It is manifest that this is but a contest between private parties, for some supposed benefit of such parties, carried on at their own expense and managed by their own counsel, solely in their own individual interests, for the accomplishment of their own ends; and the parties maintaining the suit are not alleged in the bill to have any interest 293in the litigation. In the former suit of Manning v. San Jacinto Tin Co. 1 Sawy. 419, S. C. 9 FED. REP. 726, the complainant's alleged interest was only in tin mines, alleged to have been located while the land was sub judice,—at a time when no private rights could, under the laws in force, be acquired in them.
Upon bald allegations of fraud in the application for leave to use the name of the United States, and in the draught of the bill submitted, not verified by oath or evidence produced, one citizen of the United States is allowed to harass others with litigation that ought to have been long since closed in fact, as it was supposed to be in law. If the United States have any real interest, it would seem that it ought to be litigated at the expense of the government itself, and upon the responsibility of its own officers. What makes the hardship greater, is, the litigation must be carried on mainly at the expense of the defendant thus harassed, even if it fully succeeds in its defense. The indemnity of the United States against costs only covers the fees of the several officers, advanced by the government, such as clerk's and marshal's fees, which the United States would be called upon to pay to these officers; for, whatever the result of the suit, the defendant cannot recover its own costs and disbursements, which must amount to several thousand dollars, besides counsel fees, against the nominal complainant, for the United States never pays costs to the opposing party. The defendant's costs and disbursements cannot be recovered from the instigators and managers of the suit, for whose sole benefit it is prosecuted, for they are not parties to the record. The costs against which the United States are indemnified, constitute but an insignificant item of the entire expense of the litigation. Thus, except as to the actual costs that must be advanced, the real complainants can harass the defendants with a long and costly litigation at the expense of the defendants thus permitted to be sued, whatever the result of the litigation. The parties do not litigate in such cases upon equal terms.

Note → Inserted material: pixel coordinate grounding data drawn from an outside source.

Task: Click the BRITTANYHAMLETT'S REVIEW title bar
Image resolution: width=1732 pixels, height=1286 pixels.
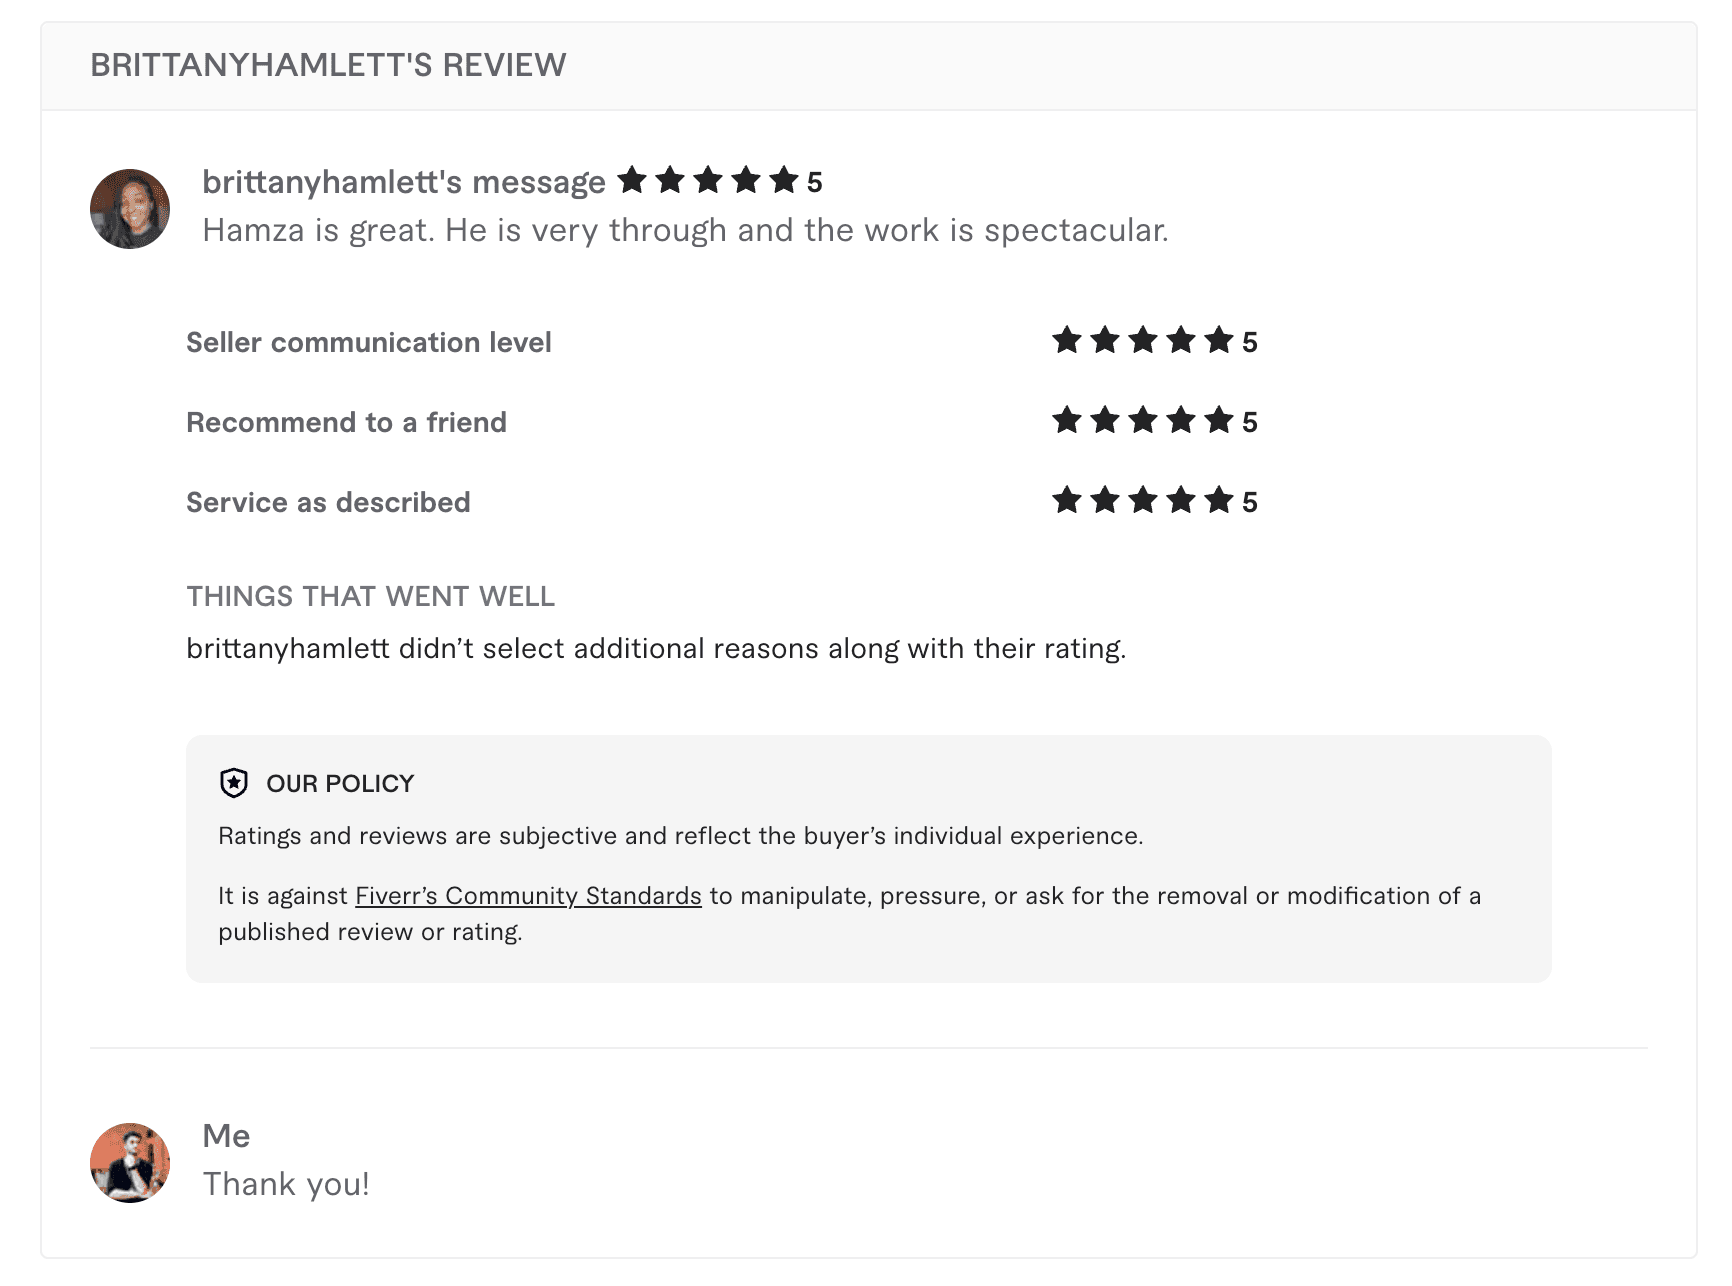Action: [x=328, y=65]
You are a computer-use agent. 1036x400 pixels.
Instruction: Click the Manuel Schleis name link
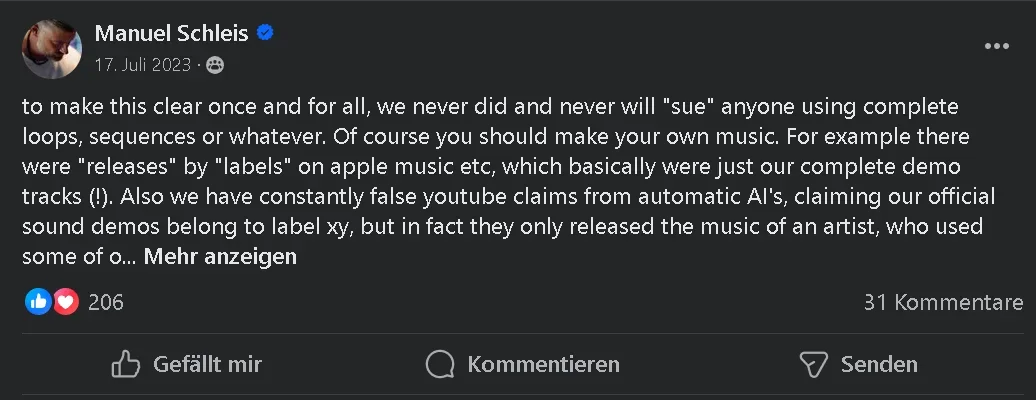(172, 34)
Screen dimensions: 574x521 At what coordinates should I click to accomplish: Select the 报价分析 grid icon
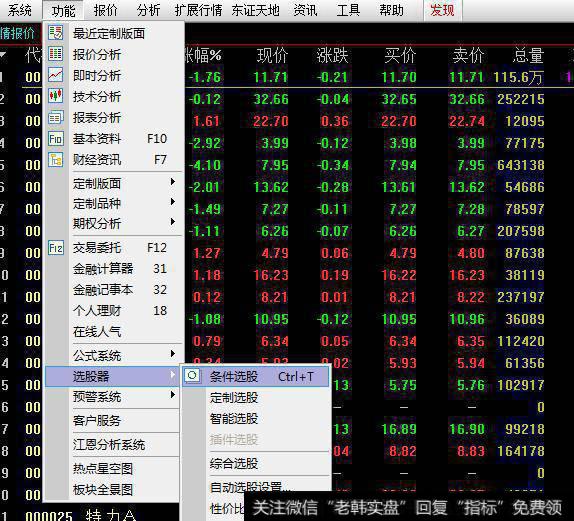coord(56,53)
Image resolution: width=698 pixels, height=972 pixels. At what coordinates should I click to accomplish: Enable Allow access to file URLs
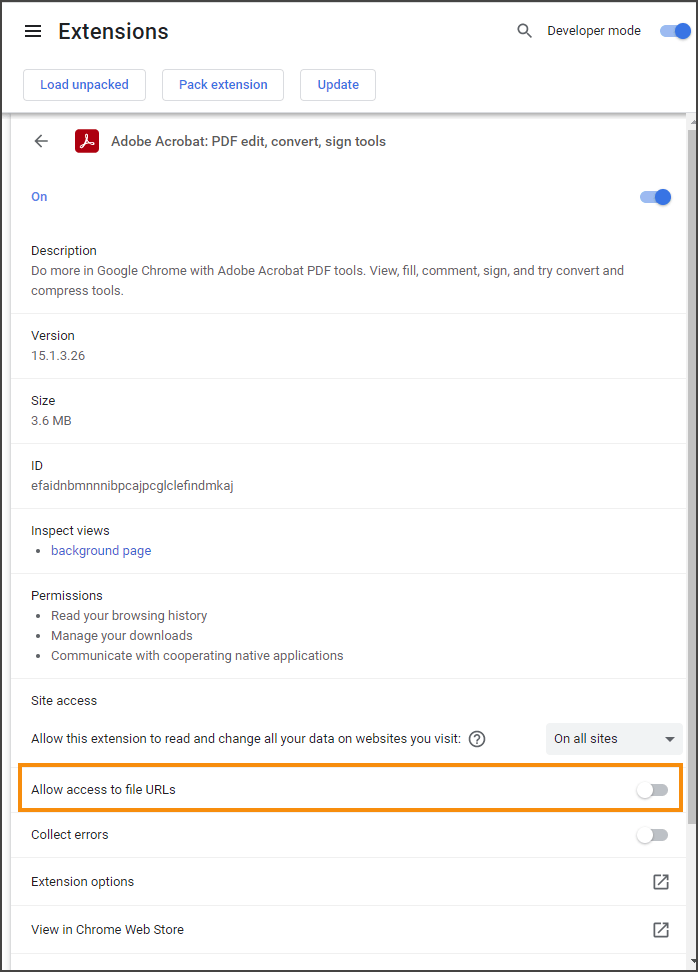651,789

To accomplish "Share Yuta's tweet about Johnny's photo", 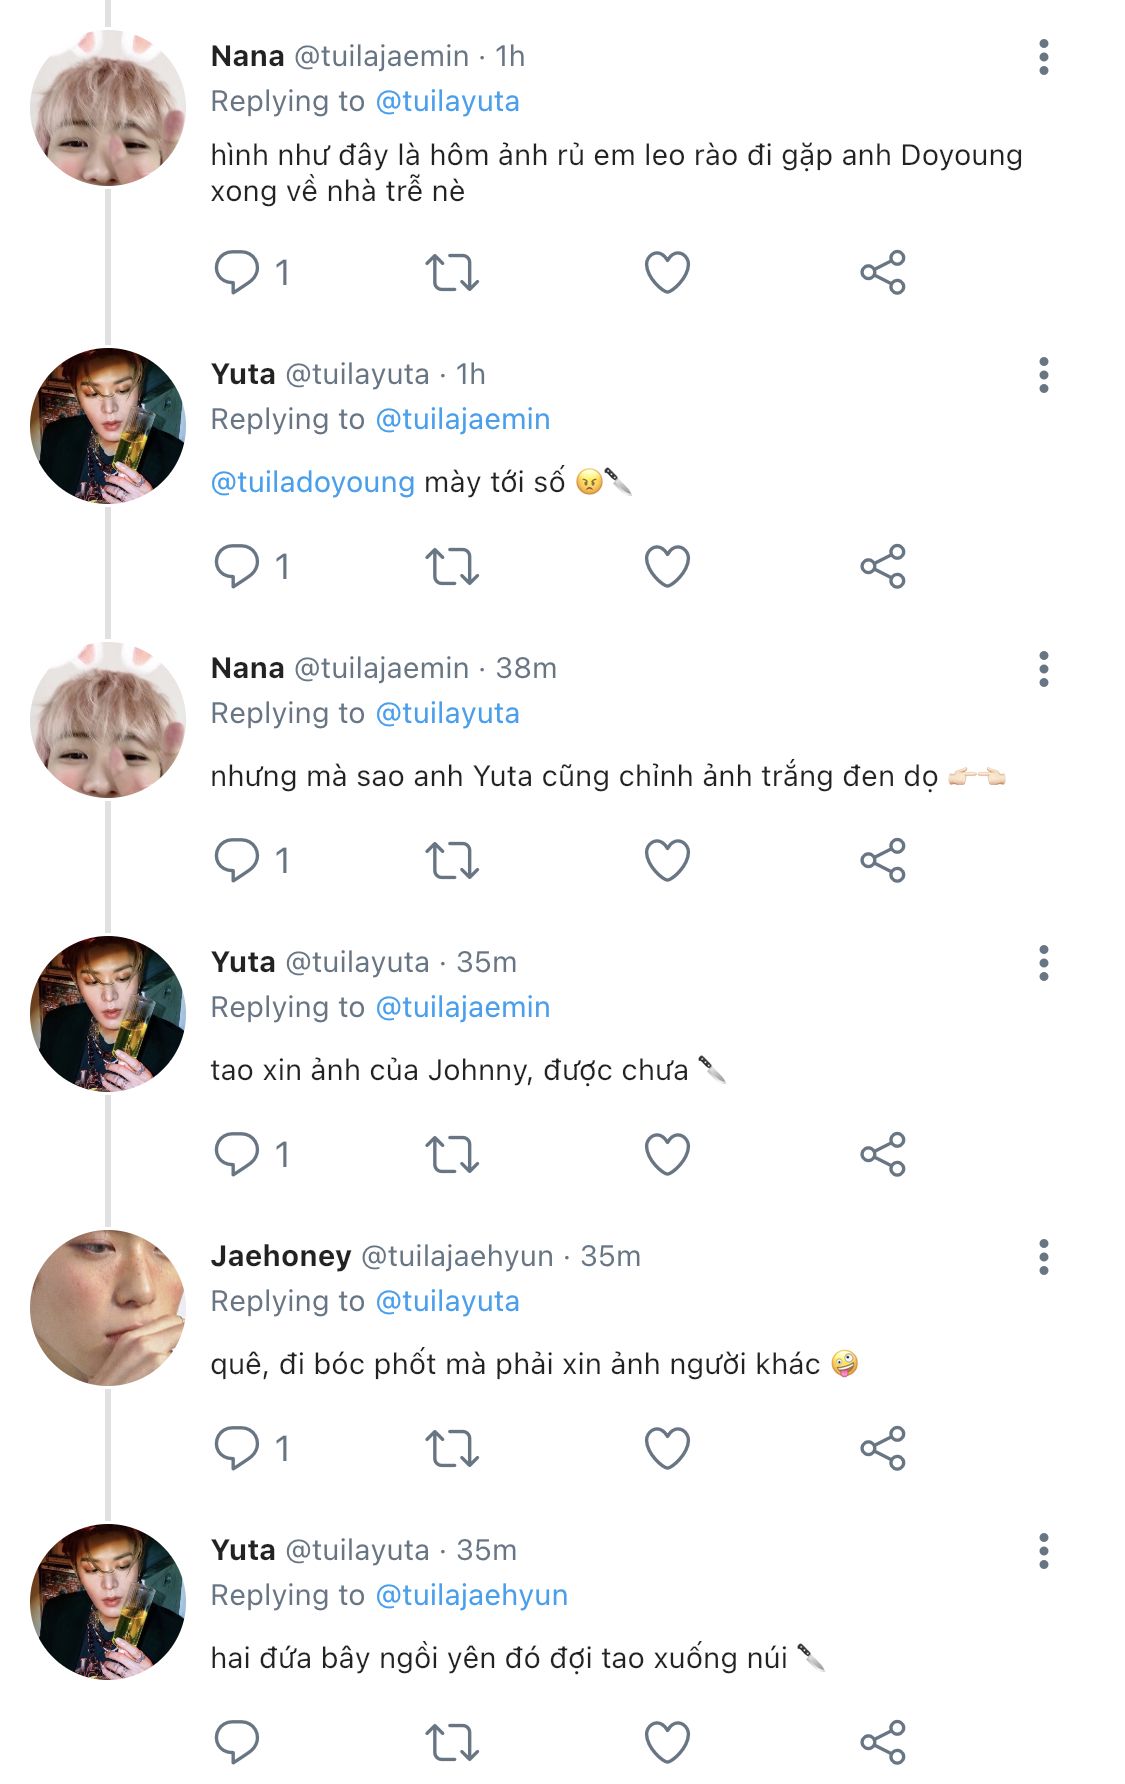I will pyautogui.click(x=882, y=1154).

So far as lapse of time is concerned, as an element of equity, or want of equity, we think the case should be treated as though it were brought by the parties who instigated the suit, and who are paying the expenses and managing it for their own purposes. The statute of limitations of the state bars a suit, founded on fraud, in three years. This time had run five times over, after the frauds are alleged to have been perpetrated, before this suit was instituted, and every fact alleged, supported by evidence, as an element of fraud, existing at the date of the patent, was of record, and as well known then to the government, and to the leading counsel in this case, as it is now. The principal fact asserted, of “grossly erroneous location,” was as palpable upon the record then, and as well known, as now. The fact that Conway owned the grant, and was chief clerk in the surveyor general's office, at the time of the location, was as notorious and well known at that time as now. These, and the allegation 294that Conway managed the location, were the great central facts which formed the basis of all other charges. The charges, as we have seen, were called to the attention of the commissioner of the land-office, and of the secretary of the interior, and repudiated. The charge that Conway had anything to do with the location of the grant, and all other charges inconsistent with the integrity of the parties charged, are distinctly denied in the answer, and not only unsupported by evidence, but disproved by the witnesses examined. There is no other fact, of a fraudulent character, supported by the evidence, that was not, at the time, brought to the notice of the government, considered by the proper officers and tribunals, and decided. The element of staleness is, therefore, fully shown.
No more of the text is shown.